**THINGS TO DO:**
1. According to the article on British Columbia's Civil Resolution Tribunal, which section of the Civil Resolution Tribunal Act lets the tribunal deny legal representation during the in-person adjudicative phase?
2. Please continue the article on British Columbia's Civil Resolution Tribunal from its final sentence onward.

2016.04.27 //
Authors:Scott W.K. Urquhart and Margot Liechti
British Columbia is in the process of rolling out a new dispute resolution mechanism for strata disputes and matters falling within the Provincial Court Small Claims jurisdiction ($25,000.00). The object of the Civil Resolution Tribunal (the “CRT”) is admirable. The aim is to provide convenient and cheaper access to justice through an online portal that is user friendly and purged of byzantine legal processes.
Litigants deal with each other directly, aided by a case manager. The hope is to find resolution through monitored negotiation, failing which the parties submit to an administrative adjudicator. But the flip side of this new tribunal is that parties can be denied access to legal representation through the CRT’s process. Further, the fact that many defendants, who have paid for liability policies which would otherwise provide a defence, may be denied that defence through this process. Little consideration seems to have been paid to the fact that many of the resolutions sought at the CRT will be funded by those liability policies.
By sometime in 2017, the CRT will be the mandatory dispute resolution tribunal for small claims under $10,000 and all strata property disputes. The tribunal will also hear, on a voluntary basis, non-strata claims between $10,000 and $25,000. Once the CRT opens in 2016, it will be accessible 24 hours a day, seven days a week, from a computer or mobile device with an internet connection. The dispute resolution process will be conducted almost entirely over the internet. Participants are encouraged to navigate the online dispute resolution tools on their own or with the help of a lawyer, trusted friend or family member. Dedicated case managers or facilitators will work with both parties to the dispute to help them reach a negotiated settlement. If a settlement cannot be reached, participants may apply to the tribunal for a binding decision.
Final decisions and orders of the tribunal are enforceable in the BC Provincial and Supreme Courts. Strata decisions are final, subject to a limited right to appeal. Concurrent with the plan to make small claims of $10,000 or less mandatory, participants unhappy with the results will be able to appeal to the Provincial Court, as of right, and that appeal will be a trial de novo, as though the CRT process never happened.
While participants are permitted to use a lawyer during the negotiation and case management phases of the online dispute resolution process, lawyers are not permitted to appear during hearings in front of the tribunal except as representative of a minor or an individual with impaired mental capacity. While participants may apply to the tribunal to bring representation to an in-person hearing, they are not permitted representation as a matter of right. The CRT has the right to deny participants legal representation during the in-person adjudicative phase pursuant to s. 66(2)(h)(ii) of the Civil Resolution Tribunal Act (CRTA). The CRT justifies this on the basis that, according to the CRT, “most people …will be more satisfied and have more enduring resolutions if they participate directly and actively in the process.”

**DATA EXTRACT:**
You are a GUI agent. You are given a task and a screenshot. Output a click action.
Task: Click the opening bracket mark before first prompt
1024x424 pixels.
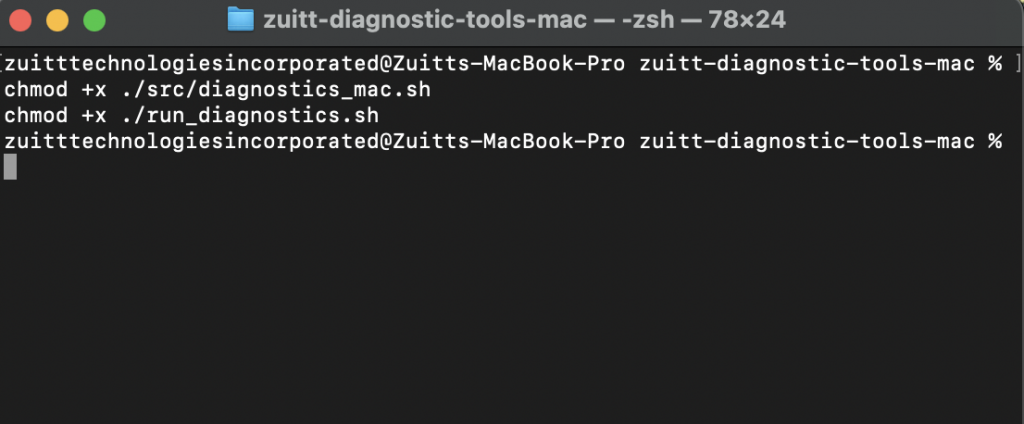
...
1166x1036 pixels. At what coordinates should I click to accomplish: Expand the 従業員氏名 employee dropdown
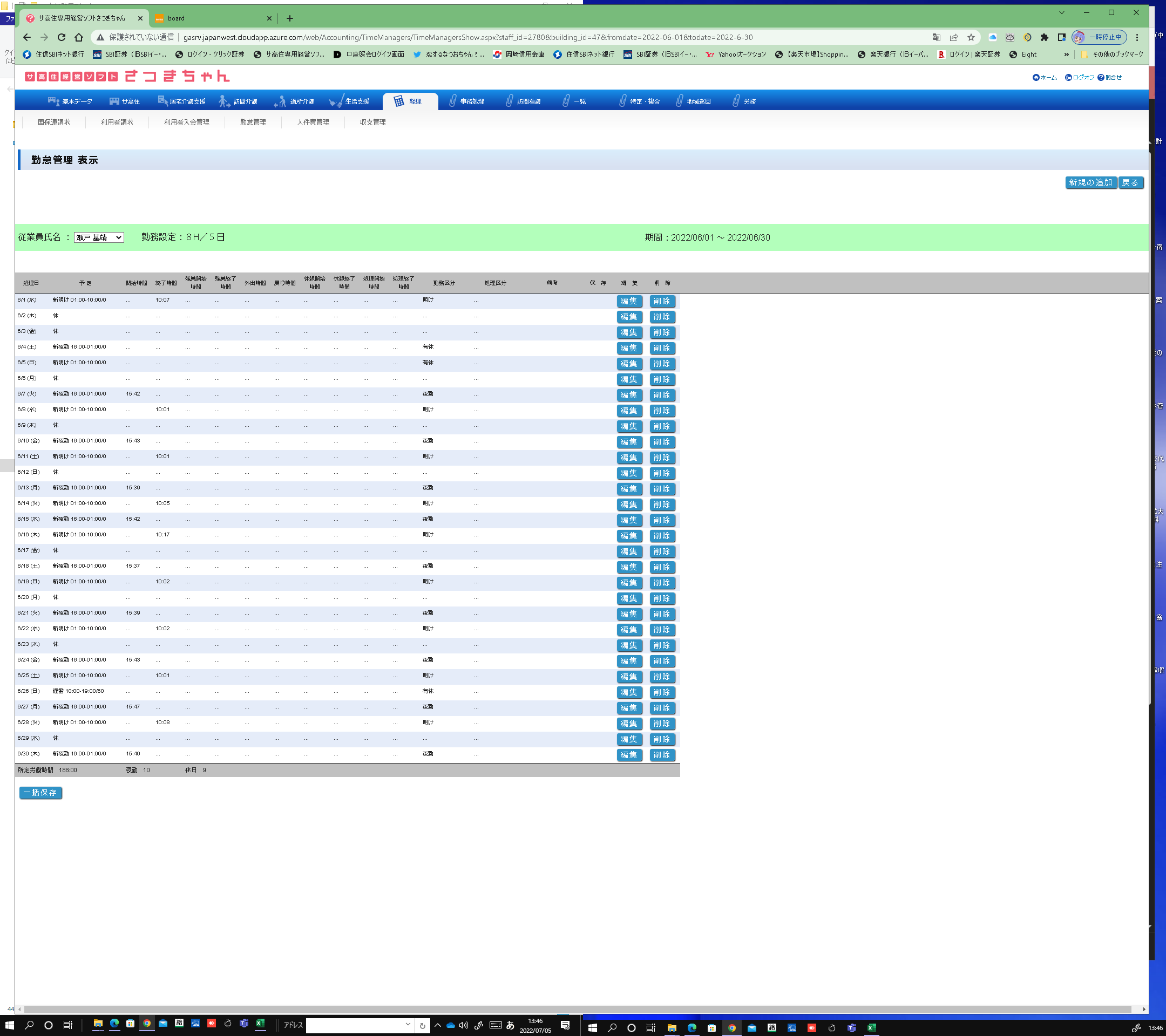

**OUTPUTS IN ORDER:**
1. Section 66(2)(h)(ii).

2.
1 While the mandate of the CRT is not explicitly set out in sections of the CRTA now in force or on the Civil Resolution Tribunal’s website,2 it can be found in section 2 of Bill 44 – 2012 Civil Resolution Tribunal Act;3 however, this section is not currently in force.4 According to Bill 44, the CRT’s mandate is to provide accessible, speedy, economical, informal and flexible dispute resolution services using an electronic format. Resolutions are to be made within the principles of law and fairness and with an eye to maintaining any relationships between the parties that will continue after the tribunal proceeding is concluded.
The CRT appears to be a response to the increasing cost of litigation, the growing number of self-represented litigants appearing before the courts and the perceived need to create more fairness in the system. The Chair of the CRT, Shannon Salter, has noted that court processes work well enough for lawyers, judges and staff, but are often over-whelming for the litigants themselves.5 The CRT is designed to provide early, expeditious access to dispute resolution with case managers and through direct negotiations between the parties themselves.
Presumably, the CRT sees representation by lawyers as counterproductive to the adjudicative phase of its dispute resolution process. They may have a point. Lawyers are well-versed in rules of procedure and know that those rules, when followed, serve to place parties on a level- playing field. The rules result in fair hearings. Self-represented litigants often see it differently. Lawyers, who have mastered procedure and seek to have the rules followed, can be seen as relying on “technicalities” by lay litigants. The self-represented feel disadvantaged and believe that the system is unfair as a result.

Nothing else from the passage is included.